What to do: Please give back word for word the lines of the material below between the line containing "Course Catalogs (726, 2234)" and the line containing "Rutas en moto por Asturias (543, 231)", inclusive.

Supplied information:
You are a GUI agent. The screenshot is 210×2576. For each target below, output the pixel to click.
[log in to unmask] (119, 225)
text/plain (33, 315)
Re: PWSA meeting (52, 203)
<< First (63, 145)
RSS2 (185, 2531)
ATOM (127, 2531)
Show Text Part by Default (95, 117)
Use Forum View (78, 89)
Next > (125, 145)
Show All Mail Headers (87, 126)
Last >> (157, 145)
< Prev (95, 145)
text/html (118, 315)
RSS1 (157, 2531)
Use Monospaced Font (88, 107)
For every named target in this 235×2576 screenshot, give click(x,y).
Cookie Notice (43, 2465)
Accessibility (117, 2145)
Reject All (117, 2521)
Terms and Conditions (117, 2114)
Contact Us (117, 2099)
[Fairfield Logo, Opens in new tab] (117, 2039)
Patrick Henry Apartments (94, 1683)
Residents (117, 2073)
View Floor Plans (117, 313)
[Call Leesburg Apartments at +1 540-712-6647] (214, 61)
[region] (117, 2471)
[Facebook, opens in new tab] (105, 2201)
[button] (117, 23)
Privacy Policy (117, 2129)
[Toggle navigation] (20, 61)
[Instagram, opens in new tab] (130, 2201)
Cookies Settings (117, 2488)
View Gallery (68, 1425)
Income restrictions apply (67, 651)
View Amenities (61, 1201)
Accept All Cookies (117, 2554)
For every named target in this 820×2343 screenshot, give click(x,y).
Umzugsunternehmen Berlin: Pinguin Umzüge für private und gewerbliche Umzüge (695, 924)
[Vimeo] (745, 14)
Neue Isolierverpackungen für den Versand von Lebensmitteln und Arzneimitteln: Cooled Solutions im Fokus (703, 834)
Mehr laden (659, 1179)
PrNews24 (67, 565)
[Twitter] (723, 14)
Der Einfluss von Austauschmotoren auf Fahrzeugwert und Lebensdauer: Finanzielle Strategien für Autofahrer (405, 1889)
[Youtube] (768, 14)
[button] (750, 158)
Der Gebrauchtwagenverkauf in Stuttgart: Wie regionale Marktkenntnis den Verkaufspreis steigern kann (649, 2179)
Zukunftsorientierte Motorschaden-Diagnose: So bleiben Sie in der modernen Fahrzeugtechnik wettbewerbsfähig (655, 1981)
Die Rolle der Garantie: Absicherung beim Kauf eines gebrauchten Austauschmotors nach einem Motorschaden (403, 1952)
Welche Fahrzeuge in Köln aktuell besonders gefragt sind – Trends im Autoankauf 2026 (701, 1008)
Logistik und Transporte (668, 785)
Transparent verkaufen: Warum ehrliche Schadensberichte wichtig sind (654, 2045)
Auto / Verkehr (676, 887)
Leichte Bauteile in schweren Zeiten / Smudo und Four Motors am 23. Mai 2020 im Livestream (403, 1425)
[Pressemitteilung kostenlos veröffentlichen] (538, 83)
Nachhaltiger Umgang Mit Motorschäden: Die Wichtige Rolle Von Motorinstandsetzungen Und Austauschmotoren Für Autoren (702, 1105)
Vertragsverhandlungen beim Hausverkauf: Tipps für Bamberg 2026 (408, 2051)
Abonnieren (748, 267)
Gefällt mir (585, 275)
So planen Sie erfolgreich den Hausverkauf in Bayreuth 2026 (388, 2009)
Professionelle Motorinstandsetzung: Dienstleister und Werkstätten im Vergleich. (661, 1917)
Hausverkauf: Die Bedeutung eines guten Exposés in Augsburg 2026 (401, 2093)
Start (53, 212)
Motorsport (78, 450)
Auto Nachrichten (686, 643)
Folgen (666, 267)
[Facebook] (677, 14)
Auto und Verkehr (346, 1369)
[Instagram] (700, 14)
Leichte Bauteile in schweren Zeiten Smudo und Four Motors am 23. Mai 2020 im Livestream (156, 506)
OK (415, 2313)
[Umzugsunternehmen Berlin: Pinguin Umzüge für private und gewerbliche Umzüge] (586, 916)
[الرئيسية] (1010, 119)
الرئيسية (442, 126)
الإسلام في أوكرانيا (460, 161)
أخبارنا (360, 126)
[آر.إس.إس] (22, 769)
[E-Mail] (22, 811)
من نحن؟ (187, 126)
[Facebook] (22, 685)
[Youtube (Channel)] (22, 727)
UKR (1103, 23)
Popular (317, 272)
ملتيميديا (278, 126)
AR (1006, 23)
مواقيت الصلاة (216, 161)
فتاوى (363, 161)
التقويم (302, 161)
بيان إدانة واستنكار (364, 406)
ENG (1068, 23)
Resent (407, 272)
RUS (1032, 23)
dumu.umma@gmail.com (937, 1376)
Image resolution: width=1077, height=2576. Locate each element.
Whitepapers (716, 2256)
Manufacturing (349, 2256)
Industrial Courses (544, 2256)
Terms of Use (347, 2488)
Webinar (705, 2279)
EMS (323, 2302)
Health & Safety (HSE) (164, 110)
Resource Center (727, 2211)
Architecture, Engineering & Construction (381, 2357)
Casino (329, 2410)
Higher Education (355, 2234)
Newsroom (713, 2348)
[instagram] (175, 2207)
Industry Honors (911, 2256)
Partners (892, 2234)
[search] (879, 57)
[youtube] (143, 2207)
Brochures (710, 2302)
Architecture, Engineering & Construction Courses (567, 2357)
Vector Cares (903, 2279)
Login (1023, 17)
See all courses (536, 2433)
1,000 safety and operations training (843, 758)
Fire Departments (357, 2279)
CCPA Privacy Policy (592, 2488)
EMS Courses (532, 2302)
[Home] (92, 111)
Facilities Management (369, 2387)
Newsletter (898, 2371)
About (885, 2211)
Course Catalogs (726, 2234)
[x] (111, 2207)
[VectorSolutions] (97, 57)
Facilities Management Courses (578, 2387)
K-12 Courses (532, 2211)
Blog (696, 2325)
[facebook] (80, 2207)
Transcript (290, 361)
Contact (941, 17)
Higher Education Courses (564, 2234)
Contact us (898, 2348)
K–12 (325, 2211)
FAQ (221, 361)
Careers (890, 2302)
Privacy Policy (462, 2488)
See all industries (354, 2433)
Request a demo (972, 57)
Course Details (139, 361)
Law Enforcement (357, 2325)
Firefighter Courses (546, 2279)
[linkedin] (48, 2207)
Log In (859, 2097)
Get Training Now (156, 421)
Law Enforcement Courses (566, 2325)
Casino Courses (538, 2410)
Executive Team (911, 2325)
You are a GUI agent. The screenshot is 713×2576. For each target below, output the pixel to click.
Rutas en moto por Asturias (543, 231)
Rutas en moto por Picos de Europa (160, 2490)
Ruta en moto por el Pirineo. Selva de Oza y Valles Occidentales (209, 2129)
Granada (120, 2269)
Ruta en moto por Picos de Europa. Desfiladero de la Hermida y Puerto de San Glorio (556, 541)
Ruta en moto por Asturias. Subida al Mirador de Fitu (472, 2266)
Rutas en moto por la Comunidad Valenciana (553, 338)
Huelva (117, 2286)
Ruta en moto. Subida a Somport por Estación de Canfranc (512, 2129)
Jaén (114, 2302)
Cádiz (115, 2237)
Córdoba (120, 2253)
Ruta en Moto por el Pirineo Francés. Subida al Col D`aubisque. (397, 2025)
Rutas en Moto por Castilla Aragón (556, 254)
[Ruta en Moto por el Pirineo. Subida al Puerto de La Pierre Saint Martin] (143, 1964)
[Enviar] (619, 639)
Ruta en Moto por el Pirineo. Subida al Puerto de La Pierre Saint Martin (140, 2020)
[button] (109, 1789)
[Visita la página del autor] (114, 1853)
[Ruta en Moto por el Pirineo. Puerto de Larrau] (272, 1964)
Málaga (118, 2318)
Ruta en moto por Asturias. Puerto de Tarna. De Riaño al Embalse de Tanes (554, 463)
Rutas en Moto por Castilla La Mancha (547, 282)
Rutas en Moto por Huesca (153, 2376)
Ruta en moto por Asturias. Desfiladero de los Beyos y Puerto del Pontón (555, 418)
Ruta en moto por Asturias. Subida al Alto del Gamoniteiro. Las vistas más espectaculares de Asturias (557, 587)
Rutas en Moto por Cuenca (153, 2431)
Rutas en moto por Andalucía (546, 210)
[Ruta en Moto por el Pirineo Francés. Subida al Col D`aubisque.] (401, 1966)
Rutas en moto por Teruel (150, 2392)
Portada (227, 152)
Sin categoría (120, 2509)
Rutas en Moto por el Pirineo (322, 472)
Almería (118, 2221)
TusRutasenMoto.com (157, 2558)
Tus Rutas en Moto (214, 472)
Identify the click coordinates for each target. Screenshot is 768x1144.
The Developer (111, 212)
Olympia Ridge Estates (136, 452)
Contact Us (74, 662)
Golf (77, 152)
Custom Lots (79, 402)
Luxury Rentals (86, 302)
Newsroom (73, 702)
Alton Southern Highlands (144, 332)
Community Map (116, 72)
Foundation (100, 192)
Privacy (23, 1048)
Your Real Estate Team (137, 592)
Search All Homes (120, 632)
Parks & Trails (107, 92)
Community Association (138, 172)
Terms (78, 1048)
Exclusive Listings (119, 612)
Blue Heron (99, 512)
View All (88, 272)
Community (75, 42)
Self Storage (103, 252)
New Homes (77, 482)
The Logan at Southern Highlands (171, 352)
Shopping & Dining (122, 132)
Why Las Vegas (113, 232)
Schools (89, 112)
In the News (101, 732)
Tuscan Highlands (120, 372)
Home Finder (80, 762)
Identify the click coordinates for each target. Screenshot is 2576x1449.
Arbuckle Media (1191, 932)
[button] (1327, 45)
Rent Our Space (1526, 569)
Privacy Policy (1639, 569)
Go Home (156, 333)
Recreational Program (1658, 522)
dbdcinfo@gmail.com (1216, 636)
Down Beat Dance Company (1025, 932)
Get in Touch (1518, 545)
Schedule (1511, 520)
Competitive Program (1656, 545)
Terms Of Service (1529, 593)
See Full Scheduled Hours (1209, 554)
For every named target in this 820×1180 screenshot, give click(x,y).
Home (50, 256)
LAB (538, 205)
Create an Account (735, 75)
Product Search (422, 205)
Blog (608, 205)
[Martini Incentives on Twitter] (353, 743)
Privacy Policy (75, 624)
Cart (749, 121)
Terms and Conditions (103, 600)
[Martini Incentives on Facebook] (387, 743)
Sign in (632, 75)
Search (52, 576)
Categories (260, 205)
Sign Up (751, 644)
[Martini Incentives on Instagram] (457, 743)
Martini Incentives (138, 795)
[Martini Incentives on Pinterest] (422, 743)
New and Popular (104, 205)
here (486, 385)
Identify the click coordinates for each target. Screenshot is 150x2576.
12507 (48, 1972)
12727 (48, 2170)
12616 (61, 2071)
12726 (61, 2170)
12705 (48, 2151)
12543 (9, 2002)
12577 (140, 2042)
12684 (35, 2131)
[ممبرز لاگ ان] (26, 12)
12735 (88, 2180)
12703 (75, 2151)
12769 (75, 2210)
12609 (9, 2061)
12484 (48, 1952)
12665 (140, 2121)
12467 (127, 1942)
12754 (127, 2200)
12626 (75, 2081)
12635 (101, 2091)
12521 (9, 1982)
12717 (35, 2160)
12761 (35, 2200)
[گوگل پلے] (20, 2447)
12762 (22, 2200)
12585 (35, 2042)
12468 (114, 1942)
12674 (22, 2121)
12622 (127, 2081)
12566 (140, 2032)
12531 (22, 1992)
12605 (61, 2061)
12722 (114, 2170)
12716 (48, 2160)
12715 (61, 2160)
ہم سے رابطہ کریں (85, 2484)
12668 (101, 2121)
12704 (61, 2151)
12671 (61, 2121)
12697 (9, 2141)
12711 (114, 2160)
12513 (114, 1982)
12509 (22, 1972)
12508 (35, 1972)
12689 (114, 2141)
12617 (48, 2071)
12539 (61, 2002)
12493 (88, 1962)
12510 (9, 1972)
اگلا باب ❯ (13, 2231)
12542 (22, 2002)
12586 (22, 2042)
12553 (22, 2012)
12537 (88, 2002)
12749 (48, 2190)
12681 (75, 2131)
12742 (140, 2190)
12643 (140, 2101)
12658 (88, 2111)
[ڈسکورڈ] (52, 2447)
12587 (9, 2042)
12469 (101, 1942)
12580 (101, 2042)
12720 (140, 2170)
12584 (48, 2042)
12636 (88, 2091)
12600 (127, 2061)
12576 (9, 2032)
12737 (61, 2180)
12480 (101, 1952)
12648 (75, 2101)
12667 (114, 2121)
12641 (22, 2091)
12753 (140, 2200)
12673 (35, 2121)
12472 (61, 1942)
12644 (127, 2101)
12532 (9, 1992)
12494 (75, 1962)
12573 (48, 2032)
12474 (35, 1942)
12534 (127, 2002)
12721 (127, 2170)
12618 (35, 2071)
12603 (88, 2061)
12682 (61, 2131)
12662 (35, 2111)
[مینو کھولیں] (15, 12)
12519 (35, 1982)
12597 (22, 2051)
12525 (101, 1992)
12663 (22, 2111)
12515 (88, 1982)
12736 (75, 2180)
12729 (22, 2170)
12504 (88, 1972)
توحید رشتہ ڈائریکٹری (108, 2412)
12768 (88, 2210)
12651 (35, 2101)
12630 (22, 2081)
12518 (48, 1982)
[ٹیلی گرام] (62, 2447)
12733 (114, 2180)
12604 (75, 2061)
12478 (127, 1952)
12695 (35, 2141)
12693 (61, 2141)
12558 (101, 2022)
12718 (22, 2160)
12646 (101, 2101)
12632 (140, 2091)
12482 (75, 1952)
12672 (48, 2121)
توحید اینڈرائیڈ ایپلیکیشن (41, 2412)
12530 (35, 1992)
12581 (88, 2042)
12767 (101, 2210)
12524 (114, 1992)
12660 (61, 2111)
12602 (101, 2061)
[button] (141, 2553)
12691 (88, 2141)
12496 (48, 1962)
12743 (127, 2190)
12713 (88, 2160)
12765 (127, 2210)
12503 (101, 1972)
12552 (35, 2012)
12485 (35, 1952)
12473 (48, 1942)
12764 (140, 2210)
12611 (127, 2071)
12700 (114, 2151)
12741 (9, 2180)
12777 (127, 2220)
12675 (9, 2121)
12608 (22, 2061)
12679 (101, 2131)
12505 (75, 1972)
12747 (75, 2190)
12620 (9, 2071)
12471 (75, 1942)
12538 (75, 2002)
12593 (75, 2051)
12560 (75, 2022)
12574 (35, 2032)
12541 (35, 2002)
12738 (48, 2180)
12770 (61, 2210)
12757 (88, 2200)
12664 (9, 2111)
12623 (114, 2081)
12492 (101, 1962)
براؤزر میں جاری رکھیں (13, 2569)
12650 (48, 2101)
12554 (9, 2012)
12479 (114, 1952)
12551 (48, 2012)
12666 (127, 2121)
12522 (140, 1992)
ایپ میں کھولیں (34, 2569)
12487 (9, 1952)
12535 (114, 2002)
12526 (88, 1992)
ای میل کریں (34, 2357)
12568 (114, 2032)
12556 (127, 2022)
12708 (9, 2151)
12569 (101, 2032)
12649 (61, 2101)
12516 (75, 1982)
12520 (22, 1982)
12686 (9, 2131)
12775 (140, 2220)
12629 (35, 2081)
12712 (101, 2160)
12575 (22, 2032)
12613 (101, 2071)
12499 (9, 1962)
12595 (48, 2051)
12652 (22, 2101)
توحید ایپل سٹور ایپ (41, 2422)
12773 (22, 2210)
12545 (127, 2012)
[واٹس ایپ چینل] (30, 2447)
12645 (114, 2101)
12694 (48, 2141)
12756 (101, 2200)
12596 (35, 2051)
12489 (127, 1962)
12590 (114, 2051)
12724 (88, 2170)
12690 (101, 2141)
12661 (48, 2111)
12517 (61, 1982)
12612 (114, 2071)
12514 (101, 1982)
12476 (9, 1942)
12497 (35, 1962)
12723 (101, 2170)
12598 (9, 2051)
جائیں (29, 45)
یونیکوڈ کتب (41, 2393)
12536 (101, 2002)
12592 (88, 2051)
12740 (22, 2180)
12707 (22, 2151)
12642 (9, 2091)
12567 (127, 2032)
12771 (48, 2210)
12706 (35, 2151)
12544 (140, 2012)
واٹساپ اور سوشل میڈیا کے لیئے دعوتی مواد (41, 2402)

Solution for this exercise:
Course Catalogs (726, 2234)
[x] (111, 2207)
[VectorSolutions] (97, 57)
Facilities Management Courses (578, 2387)
K-12 Courses (532, 2211)
Blog (696, 2325)
[facebook] (80, 2207)
Transcript (290, 361)
Contact (941, 17)
Higher Education Courses (564, 2234)
Contact us (898, 2348)
K–12 (325, 2211)
FAQ (221, 361)
Careers (890, 2302)
Privacy Policy (462, 2488)
See all industries (354, 2433)
Request a demo (972, 57)
Course Details (139, 361)
Law Enforcement (357, 2325)
Firefighter Courses (546, 2279)
[linkedin] (48, 2207)
Log In (859, 2097)
Get Training Now (156, 421)
Law Enforcement Courses (566, 2325)
Casino Courses (538, 2410)
Executive Team (911, 2325)
You are a GUI agent. The screenshot is 713×2576. For each target below, output the pixel to click.
Rutas en moto por Asturias (543, 231)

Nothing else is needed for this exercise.